* _Quoted passage_:
Another factor is the mechanism between copper and anti-copper action that prevents the intestinal absorption of copper and so those with Wilson’s disease should be given anti-copper therapy during pregnancy (Editorial, Page, ; Al, 1997; Kaur et al., 2014)Most of the time iron supplements are given to pregnant women. If zinc supplements are also given, there’s a possibility that the influence of iron supplements towards zinc status will be reduced and at the end risking the effect of being deficient of both nutrients (Brien, Zavaleta, Caulfield, Wen, & Abrams, 2018; Kaur et al., 2014).

* _Data extract_:
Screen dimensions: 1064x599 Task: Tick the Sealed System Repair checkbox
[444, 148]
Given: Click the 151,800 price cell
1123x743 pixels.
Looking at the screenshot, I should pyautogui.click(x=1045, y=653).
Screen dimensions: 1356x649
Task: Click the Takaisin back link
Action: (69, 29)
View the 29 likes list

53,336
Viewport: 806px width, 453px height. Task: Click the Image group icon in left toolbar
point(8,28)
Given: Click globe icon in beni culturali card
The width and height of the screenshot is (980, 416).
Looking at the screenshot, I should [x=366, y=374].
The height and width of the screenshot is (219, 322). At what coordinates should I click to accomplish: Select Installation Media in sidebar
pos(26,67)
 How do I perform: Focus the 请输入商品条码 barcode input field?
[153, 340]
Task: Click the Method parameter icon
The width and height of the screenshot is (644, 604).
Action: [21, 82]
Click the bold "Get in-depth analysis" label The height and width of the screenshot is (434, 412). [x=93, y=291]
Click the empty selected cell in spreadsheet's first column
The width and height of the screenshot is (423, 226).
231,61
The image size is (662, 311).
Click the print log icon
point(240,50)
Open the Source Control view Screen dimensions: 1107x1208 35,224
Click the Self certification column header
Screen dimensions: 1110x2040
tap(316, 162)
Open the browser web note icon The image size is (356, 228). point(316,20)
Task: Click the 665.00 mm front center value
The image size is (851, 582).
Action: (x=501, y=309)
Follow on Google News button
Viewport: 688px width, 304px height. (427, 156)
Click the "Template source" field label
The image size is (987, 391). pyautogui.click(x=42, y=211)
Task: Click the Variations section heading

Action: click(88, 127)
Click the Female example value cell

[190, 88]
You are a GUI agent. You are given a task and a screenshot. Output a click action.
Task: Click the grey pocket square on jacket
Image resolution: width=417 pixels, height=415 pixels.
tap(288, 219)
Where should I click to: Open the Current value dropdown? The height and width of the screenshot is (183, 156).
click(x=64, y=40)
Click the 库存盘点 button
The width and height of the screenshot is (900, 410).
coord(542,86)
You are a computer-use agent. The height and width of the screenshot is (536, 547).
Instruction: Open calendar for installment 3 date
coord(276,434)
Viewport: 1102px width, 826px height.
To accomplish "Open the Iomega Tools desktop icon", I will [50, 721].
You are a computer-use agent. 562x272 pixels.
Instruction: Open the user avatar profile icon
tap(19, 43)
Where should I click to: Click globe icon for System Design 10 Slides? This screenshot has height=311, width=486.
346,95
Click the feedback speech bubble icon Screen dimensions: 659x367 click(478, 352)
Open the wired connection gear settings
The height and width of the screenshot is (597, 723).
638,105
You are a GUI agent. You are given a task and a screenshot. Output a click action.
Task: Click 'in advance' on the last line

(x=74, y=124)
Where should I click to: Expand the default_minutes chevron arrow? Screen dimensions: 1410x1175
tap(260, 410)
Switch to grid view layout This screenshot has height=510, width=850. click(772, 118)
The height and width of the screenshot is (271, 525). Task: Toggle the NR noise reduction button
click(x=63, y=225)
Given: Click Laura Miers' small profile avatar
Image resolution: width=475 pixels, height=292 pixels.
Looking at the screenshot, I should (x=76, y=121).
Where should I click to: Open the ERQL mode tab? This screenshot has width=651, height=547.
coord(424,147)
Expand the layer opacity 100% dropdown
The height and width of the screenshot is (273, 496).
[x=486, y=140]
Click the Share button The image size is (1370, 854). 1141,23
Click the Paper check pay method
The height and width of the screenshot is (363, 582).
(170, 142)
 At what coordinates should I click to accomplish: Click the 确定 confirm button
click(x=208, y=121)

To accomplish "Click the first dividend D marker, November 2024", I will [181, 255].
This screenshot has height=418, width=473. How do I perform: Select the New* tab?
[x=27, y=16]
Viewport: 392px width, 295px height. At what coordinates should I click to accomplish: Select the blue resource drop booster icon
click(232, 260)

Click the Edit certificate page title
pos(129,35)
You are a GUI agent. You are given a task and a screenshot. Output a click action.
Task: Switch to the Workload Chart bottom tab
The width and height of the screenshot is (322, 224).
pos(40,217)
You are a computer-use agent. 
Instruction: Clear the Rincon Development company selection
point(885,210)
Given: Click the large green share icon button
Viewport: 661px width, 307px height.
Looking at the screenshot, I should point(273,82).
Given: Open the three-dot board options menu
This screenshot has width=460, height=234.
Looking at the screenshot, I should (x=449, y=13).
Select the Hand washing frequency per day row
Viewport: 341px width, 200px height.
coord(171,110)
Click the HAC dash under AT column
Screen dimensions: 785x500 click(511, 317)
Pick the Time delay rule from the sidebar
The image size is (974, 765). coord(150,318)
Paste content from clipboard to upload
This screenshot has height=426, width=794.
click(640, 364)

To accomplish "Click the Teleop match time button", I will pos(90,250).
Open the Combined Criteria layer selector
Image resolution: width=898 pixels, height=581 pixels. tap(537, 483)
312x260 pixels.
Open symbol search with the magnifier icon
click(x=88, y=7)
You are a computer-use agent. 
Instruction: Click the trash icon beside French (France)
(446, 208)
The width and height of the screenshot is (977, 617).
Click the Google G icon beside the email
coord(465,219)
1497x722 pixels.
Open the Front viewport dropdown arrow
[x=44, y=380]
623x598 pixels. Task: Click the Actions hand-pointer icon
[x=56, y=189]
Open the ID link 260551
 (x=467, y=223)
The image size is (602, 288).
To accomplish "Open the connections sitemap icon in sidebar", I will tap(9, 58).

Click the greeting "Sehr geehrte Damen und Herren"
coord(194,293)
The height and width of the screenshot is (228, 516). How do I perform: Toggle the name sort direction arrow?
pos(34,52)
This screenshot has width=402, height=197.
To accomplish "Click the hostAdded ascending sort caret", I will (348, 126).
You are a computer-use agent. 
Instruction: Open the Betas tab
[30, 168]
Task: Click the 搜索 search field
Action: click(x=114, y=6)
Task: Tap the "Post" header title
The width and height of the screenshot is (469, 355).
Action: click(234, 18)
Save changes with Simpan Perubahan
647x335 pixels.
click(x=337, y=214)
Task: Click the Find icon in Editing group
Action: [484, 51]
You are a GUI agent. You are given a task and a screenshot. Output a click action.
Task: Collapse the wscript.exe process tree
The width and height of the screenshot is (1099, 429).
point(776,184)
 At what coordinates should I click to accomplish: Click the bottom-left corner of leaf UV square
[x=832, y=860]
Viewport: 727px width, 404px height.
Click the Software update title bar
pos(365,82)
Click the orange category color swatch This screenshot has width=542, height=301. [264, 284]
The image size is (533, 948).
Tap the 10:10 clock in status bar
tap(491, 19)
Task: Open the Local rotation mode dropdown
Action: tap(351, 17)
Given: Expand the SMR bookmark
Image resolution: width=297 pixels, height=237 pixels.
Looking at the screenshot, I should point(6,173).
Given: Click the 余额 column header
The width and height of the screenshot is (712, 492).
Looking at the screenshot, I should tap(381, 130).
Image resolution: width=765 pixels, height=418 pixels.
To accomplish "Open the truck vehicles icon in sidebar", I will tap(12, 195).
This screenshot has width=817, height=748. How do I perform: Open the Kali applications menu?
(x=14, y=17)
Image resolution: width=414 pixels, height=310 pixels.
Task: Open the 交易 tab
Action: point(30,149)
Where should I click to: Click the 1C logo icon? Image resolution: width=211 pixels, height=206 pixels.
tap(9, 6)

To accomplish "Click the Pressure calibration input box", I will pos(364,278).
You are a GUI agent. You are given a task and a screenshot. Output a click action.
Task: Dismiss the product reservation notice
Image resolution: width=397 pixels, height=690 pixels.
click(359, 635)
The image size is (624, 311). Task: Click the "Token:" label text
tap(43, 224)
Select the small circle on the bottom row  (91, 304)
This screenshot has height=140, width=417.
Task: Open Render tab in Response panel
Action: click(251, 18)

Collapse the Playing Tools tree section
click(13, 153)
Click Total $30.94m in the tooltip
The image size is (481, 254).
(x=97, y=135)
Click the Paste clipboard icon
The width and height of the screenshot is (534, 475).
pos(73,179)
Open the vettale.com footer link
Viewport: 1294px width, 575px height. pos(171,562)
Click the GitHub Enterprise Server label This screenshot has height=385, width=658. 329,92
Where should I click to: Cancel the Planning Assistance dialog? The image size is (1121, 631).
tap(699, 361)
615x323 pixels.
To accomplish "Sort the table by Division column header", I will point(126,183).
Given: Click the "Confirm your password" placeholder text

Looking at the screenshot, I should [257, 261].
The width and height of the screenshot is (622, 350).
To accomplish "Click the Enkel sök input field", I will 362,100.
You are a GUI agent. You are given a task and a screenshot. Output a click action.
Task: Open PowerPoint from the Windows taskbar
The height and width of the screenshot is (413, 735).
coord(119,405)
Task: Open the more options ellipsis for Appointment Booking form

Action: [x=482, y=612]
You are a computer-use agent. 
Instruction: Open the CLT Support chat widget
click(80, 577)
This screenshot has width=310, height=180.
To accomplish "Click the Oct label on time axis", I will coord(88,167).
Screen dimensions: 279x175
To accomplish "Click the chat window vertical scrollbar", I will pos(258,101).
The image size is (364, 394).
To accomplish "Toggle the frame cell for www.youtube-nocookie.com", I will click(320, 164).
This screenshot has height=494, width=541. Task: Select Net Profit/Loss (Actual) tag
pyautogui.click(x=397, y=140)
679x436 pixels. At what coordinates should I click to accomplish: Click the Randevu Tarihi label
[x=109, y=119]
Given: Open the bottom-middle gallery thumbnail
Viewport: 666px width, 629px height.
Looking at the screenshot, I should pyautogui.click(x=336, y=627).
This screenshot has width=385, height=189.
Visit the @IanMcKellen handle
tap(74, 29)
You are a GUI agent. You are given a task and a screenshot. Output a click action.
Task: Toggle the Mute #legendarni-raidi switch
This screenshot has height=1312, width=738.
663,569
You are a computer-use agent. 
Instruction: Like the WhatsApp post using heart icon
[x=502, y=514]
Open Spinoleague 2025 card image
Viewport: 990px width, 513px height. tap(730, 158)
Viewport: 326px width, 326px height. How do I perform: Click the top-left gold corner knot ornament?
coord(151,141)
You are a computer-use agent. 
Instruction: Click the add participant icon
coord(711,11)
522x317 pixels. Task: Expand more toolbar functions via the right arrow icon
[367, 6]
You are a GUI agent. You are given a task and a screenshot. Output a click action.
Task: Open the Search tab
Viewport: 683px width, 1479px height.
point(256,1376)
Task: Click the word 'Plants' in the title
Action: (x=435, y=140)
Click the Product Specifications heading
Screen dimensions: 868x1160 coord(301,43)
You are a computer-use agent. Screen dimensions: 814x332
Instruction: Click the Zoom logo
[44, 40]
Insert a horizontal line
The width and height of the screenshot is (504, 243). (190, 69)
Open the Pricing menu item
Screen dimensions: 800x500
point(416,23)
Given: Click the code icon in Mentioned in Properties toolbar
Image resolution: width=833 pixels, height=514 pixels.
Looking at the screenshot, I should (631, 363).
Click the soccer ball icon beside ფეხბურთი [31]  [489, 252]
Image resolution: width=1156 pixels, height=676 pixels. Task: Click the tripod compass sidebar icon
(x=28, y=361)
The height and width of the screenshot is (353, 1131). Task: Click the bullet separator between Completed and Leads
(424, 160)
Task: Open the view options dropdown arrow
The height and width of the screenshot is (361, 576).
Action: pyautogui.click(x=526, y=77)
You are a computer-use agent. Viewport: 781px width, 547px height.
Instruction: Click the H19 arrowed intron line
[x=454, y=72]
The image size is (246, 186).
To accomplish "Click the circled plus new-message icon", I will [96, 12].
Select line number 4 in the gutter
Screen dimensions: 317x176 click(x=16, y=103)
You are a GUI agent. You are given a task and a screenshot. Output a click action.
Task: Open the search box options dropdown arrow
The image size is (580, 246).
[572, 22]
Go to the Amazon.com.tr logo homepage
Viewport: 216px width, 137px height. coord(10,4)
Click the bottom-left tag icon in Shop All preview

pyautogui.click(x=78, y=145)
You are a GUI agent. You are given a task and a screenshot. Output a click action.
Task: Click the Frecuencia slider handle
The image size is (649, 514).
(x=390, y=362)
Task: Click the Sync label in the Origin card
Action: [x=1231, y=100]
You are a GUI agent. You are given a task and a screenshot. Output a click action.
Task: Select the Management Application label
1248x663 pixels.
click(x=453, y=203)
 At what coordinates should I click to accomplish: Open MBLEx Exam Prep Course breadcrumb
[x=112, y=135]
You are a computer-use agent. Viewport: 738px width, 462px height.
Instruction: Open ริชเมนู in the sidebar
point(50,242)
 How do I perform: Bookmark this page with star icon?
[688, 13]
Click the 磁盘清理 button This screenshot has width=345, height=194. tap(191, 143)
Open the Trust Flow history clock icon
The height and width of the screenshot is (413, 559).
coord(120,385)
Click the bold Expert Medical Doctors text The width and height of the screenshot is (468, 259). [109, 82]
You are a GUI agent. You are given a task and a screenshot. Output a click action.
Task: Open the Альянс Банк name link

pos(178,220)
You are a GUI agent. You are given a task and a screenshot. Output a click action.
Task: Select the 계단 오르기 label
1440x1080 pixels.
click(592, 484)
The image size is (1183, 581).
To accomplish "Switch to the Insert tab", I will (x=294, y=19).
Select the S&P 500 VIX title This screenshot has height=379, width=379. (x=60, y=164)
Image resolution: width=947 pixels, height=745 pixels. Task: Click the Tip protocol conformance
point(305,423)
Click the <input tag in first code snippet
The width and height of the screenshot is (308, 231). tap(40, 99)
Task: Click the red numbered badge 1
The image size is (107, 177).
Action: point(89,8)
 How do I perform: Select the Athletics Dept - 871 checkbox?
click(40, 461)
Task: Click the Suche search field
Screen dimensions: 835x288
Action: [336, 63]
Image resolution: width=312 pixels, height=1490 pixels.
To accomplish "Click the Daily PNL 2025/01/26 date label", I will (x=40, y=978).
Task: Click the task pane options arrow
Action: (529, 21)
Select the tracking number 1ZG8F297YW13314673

* _What to do_:
#1 From the passage on copper and zinc in pregnancy, quote the part that begins at the words "Another factor is" and stops after "et al., 2014).".
#2 Answer these questions from the passage on copper and zinc in pregnancy:
(a) What therapy should people with Wilson's disease be given during pregnancy?
(b) Which supplements are given to pregnant women most of the time?
(c) What risk does the passage name if zinc supplements are also given?

* _Answer list_:
#1
Another factor is the mechanism between copper and anti-copper action that prevents the intestinal absorption of copper and so those with Wilson’s disease should be given anti-copper therapy during pregnancy (Editorial, Page, ; Al, 1997; Kaur et al., 2014)Most of the time iron supplements are given to pregnant women. If zinc supplements are also given, there’s a possibility that the influence of iron supplements towards zinc status will be reduced and at the end risking the effect of being deficient of both nutrients (Brien, Zavaleta, Caulfield, Wen, & Abrams, 2018; Kaur et al., 2014).

#2
(a) Anti-copper therapy.
(b) Iron supplements.
(c) Being deficient in both nutrients.